During this move to a new home, office and shop, I came across one of the 1st stories of any length that I wrote and published. “The Return of Cow Patty” appeared about 20 years ago in This Old Truck Magazine. The magazine is now Vintage Truck. As the story goes, when the magazine became increasingly popular, it was feared that Bob Vila’s lawyers would make some rather forceful suggestions regarding the title.
Anyway, the story was about an older fellow’s thoughts (mine) while demolishing the old, rotted wooden truck bed on our 1954 Chevrolet truck in order to replace it. But the story has a story.
I typed it up on my 1940s Remington typewriter and sent it away to This Old Truck. I was very new to this business so expected to hear back from the magazine within a week. Silence. I was beginning to wonder if it somehow hadn’t made it out to the Ohio publisher.
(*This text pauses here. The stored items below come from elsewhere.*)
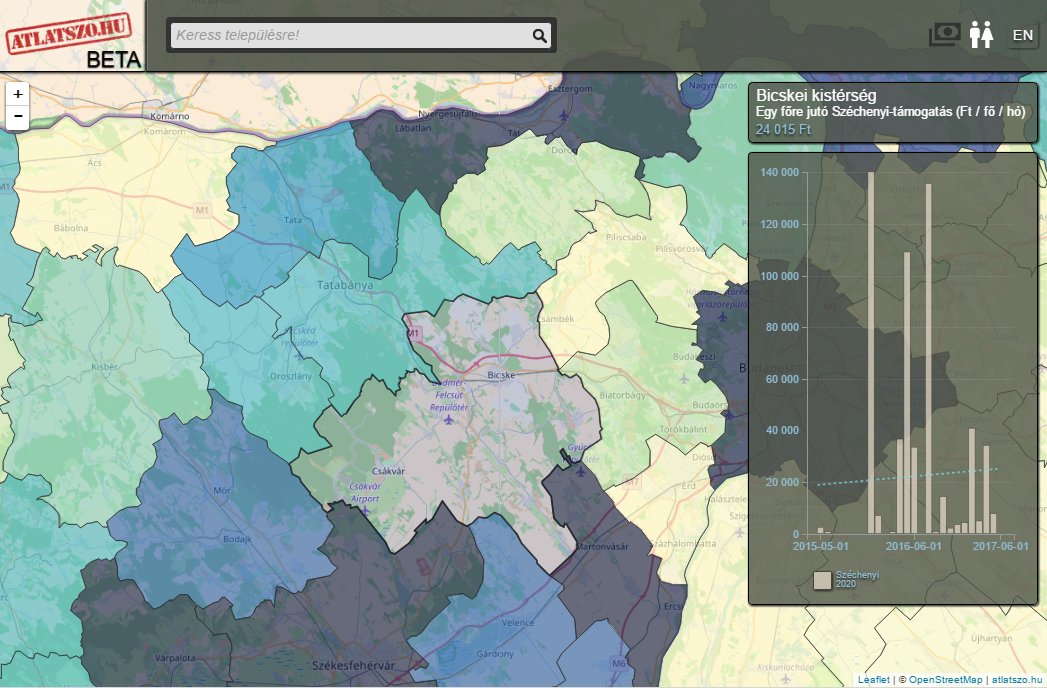
Task: Switch language to EN
Action: pos(1022,35)

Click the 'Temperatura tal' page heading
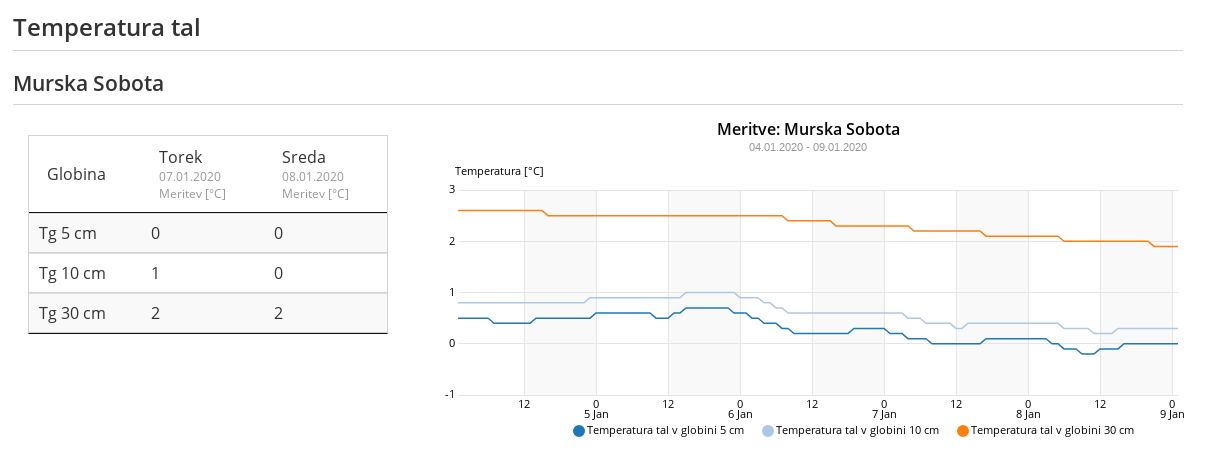[x=107, y=27]
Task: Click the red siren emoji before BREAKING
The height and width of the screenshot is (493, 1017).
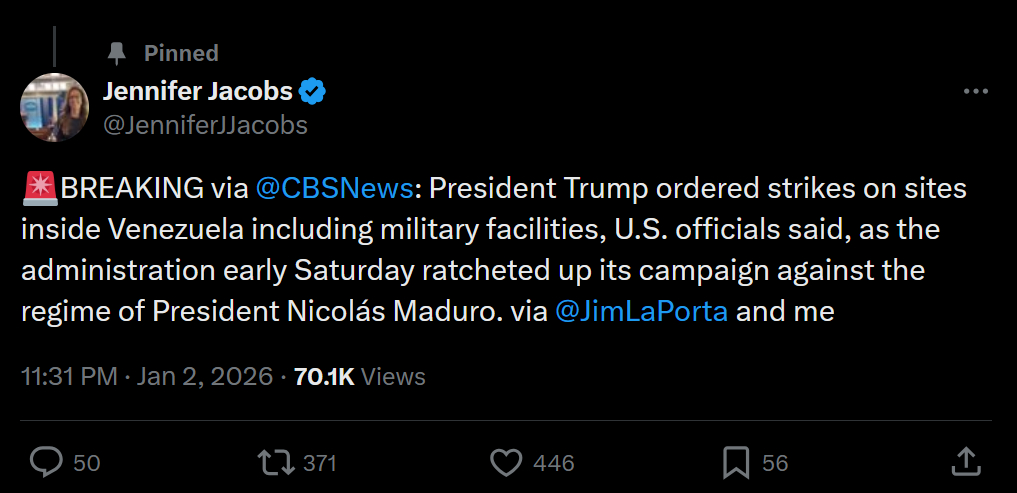Action: click(x=39, y=188)
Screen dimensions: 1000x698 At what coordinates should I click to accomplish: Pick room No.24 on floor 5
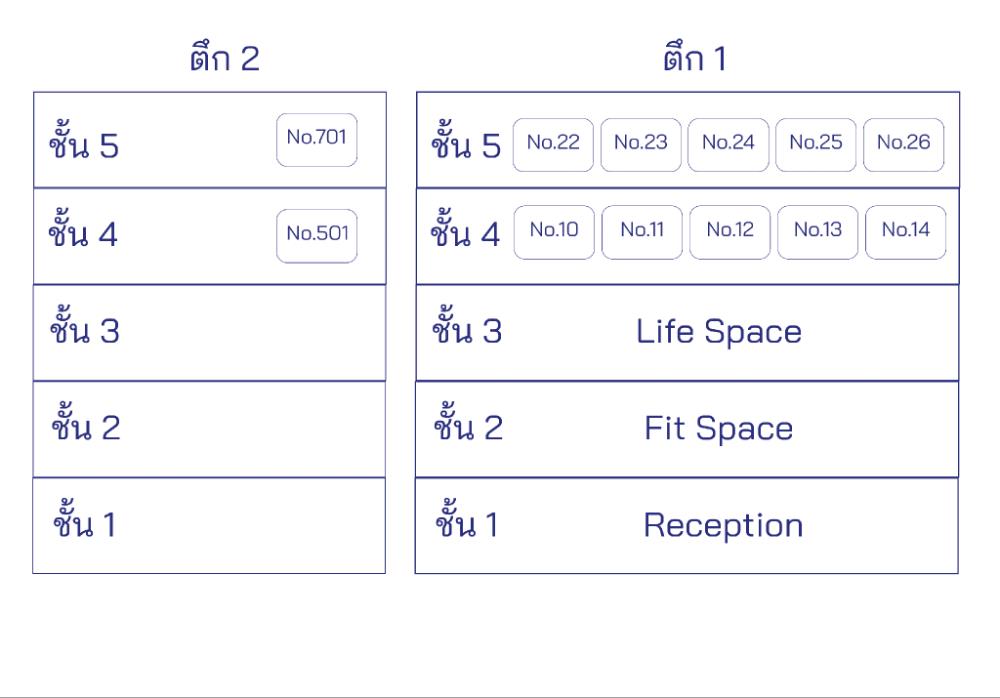click(728, 144)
Still, I hadn’t received a rejection letter, either. (I know what these look like through extensive research.) When it didn’t appear in the next issue, I panicked; maybe somebody swiped it and I’ll see it published under another name.
Almost providentially, or so it seemed, I saw an advertisement announcing a nationwide poetry contest. The ad went on to boast about how this particular agency held the keys to the fast track to national publication and that they had already been responsible for scores of poets gaining fame and fortune.
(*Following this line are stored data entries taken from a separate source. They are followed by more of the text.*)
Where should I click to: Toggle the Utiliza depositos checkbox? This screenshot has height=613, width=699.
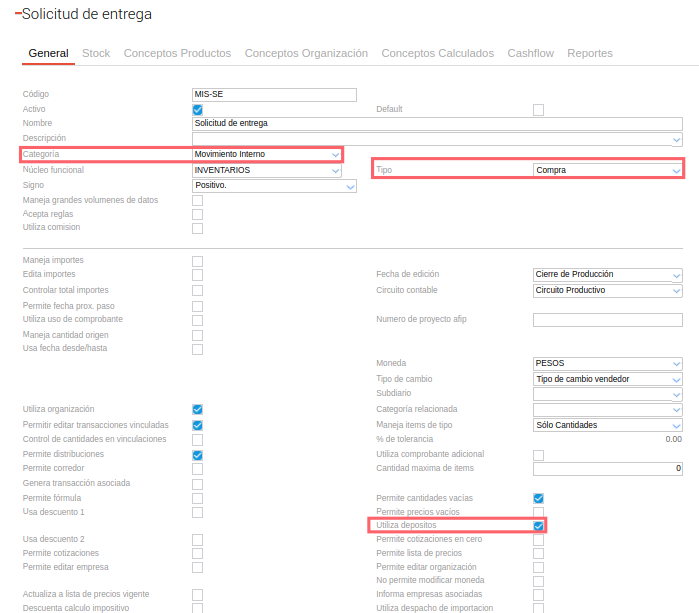tap(539, 526)
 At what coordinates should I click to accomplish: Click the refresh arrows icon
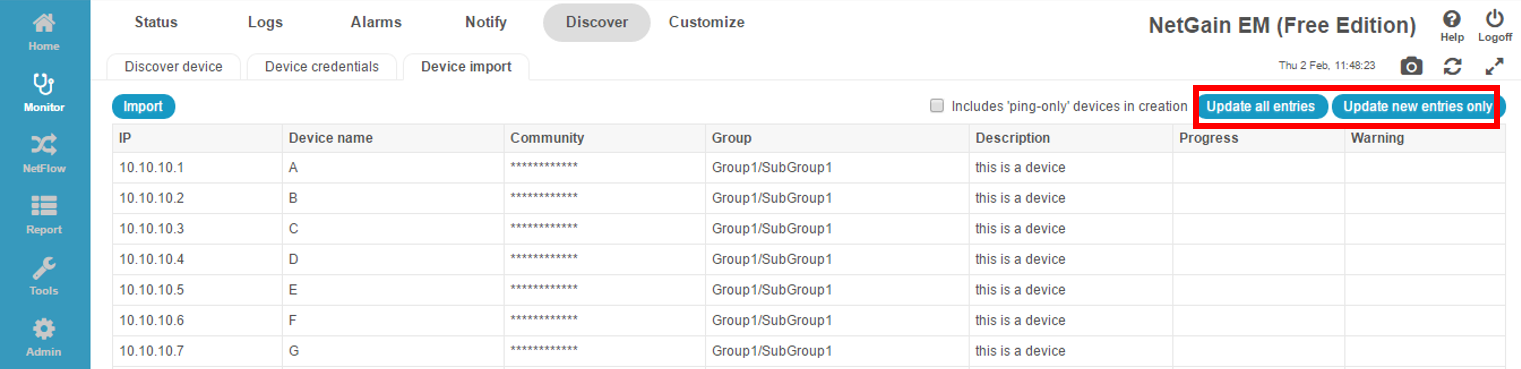pyautogui.click(x=1453, y=66)
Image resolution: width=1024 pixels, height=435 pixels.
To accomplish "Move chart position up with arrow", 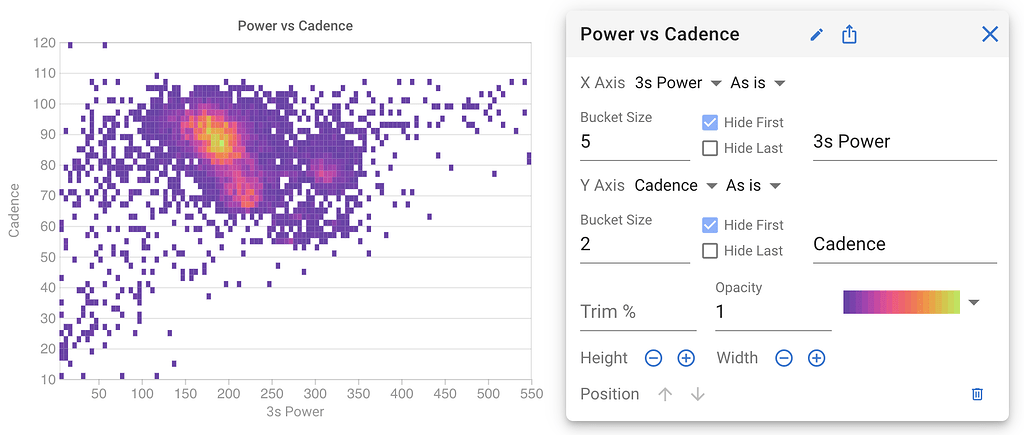I will pos(665,394).

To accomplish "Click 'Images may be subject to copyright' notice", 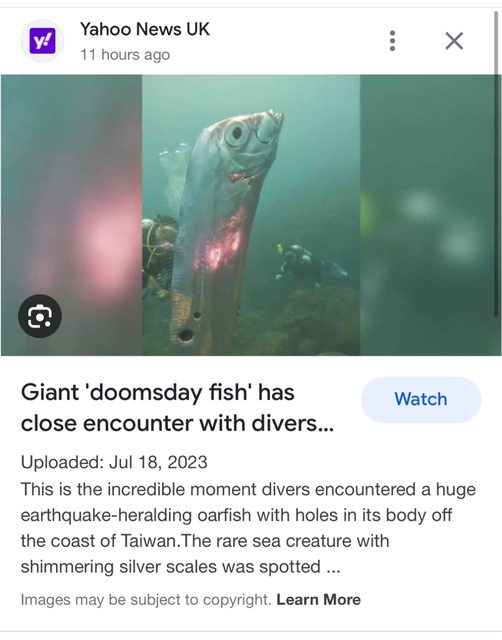I will click(146, 600).
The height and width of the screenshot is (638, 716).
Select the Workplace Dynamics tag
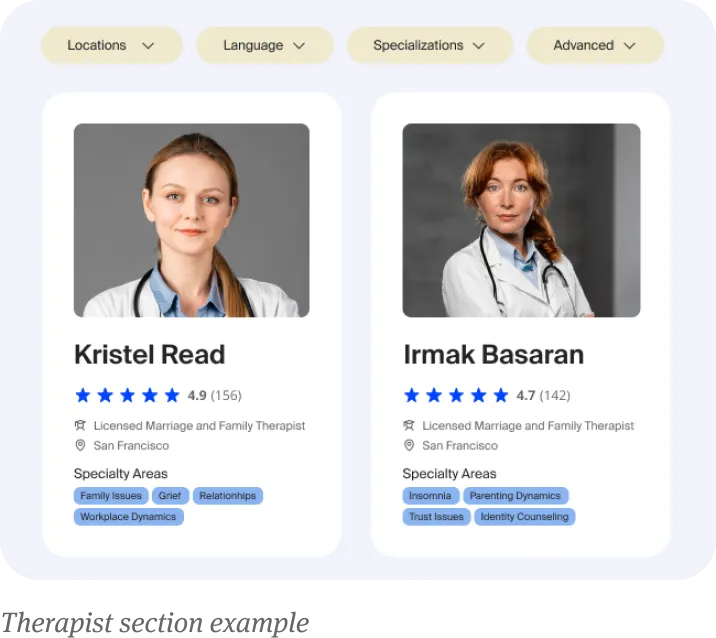pos(128,517)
Hot dang. I condensed “The Return Of Cow Patty’’ into a sort of prose poem entitled “Woodsmoke in February” and sent it in.
There was a very specific word count but I was sure that art such as mine would be afforded a waiver. Yes, I was quite new at this.
I soon received a letter of congratulation — I had won! The letter went on to explain that, at this stage in the process, I don’t necessarily get a trophy and a contract. I had been bumped up from “contestant” status to “prospect.”
“Prospect” meant that my work would be considered for an upcoming anthology and that their staff of editors was looking it over for the purpose of subtle improvements that I would surely agree with.
I bristled at this — such innocence. In the ensuing 20 years, I would learn not to care what publishers do to my work as long as their checks don’t bounce. (So far, none have, although one publisher, Reader’s Digest, of which the Reiman Media Group is a subsidiary, was in bankruptcy for a while. I no longer receive updates on these proceedings so they must have pulled themselves out of it.)
Anyway, I received my edited copy of Woodsmoke in February.
The only change was that it was lopped off abruptly at the word limit. Also enclosed was a letter congratulating me upon becoming a “laureate” and that my poem was destined for the anthology once the legalities had been settled. Also in this large envelope was a very official-looking contract to establish that I was indeed the author and that this company had my permission to use my work in their upcoming book.
I’ve since learned — painfully in one case — that generally, such contracts are unnecessary. Perhaps it was to ensure that it was my work and not ripped off. The “contract” would also direct the heat to me if my submission was found to have been plagiarized from someone else’s work and the Feds came knocking.
I would later realize that this outfit was just trying to make me feel important and to set me up for the next stage of the game. Still bristling over their job of “editing” I held off sending the contract.
I was beginning to smell a rat. Nonetheless, wondering where this would all lead, I filled out the contract but cleverly “forgot” to sign it. I sent it in and waited. Soon, another letter arrived. Apparently, the unsigned contract satisfied their legal department.
The letter announced that the anthology would be ready for distribution in the following autumn. I had been selected to be among an exclusive number of authors who would be able to purchase the book at the special author’s discount if I sent $133.36 within the next 30 days. Also, for another $45, they would include a cassette of the anthology read by “acclaimed radio personality” Andre Barouchnikov. (Am I supposed to know this guy or what?) So this turned out to be the ideal “contest” — one where everybody ties for 1st place.
I finally caught on that the idea was to flatter the socks off aspiring writers while giving us a glimmer of hope, then sell us a book at an inflated price.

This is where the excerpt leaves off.